▶ _Your goal_
Your answer should contain each record from the listing, repeated exactly.

-----

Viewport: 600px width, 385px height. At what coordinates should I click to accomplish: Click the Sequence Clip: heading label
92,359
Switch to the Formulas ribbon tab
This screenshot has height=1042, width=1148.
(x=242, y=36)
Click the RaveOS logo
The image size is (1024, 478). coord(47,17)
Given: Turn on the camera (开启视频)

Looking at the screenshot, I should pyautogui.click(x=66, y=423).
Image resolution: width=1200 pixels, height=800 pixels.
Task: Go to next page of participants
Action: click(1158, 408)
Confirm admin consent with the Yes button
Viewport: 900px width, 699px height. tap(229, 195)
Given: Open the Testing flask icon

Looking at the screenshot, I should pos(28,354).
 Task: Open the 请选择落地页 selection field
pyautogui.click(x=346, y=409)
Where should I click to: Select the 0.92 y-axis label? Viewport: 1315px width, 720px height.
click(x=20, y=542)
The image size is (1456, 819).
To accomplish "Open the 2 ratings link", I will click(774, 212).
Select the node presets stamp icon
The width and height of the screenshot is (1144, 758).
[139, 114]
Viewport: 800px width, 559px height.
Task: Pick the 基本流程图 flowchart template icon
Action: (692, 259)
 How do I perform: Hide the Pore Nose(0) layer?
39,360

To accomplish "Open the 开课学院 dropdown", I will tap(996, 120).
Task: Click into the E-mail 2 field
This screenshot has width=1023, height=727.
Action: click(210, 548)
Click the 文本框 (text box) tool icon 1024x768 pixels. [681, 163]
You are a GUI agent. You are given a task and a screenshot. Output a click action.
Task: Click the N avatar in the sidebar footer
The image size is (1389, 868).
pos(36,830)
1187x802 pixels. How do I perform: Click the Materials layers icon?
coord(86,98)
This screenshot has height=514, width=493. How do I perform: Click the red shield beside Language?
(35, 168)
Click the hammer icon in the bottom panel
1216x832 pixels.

-----

▶ _Solved exercise_
Viewport: 600px width, 385px height. At what coordinates should I click to accomplish: Click the Sequence Clip: heading label
92,359
Switch to the Formulas ribbon tab
This screenshot has height=1042, width=1148.
(x=242, y=36)
Click the RaveOS logo
The image size is (1024, 478). coord(47,17)
Given: Turn on the camera (开启视频)

Looking at the screenshot, I should pyautogui.click(x=66, y=423).
Image resolution: width=1200 pixels, height=800 pixels.
Task: Go to next page of participants
Action: click(1158, 408)
Confirm admin consent with the Yes button
Viewport: 900px width, 699px height. tap(229, 195)
Given: Open the Testing flask icon

Looking at the screenshot, I should pos(28,354).
 Task: Open the 请选择落地页 selection field
pyautogui.click(x=346, y=409)
Where should I click to: Select the 0.92 y-axis label? Viewport: 1315px width, 720px height.
click(x=20, y=542)
The image size is (1456, 819).
To accomplish "Open the 2 ratings link", I will click(774, 212).
Select the node presets stamp icon
The width and height of the screenshot is (1144, 758).
[139, 114]
Viewport: 800px width, 559px height.
Task: Pick the 基本流程图 flowchart template icon
Action: (692, 259)
 How do I perform: Hide the Pore Nose(0) layer?
39,360

To accomplish "Open the 开课学院 dropdown", I will tap(996, 120).
Task: Click into the E-mail 2 field
This screenshot has width=1023, height=727.
Action: click(210, 548)
Click the 文本框 (text box) tool icon 1024x768 pixels. [681, 163]
You are a GUI agent. You are given a task and a screenshot. Output a click action.
Task: Click the N avatar in the sidebar footer
The image size is (1389, 868).
pos(36,830)
1187x802 pixels. How do I perform: Click the Materials layers icon?
coord(86,98)
This screenshot has height=514, width=493. How do I perform: Click the red shield beside Language?
(35, 168)
Click the hammer icon in the bottom panel
1216x832 pixels.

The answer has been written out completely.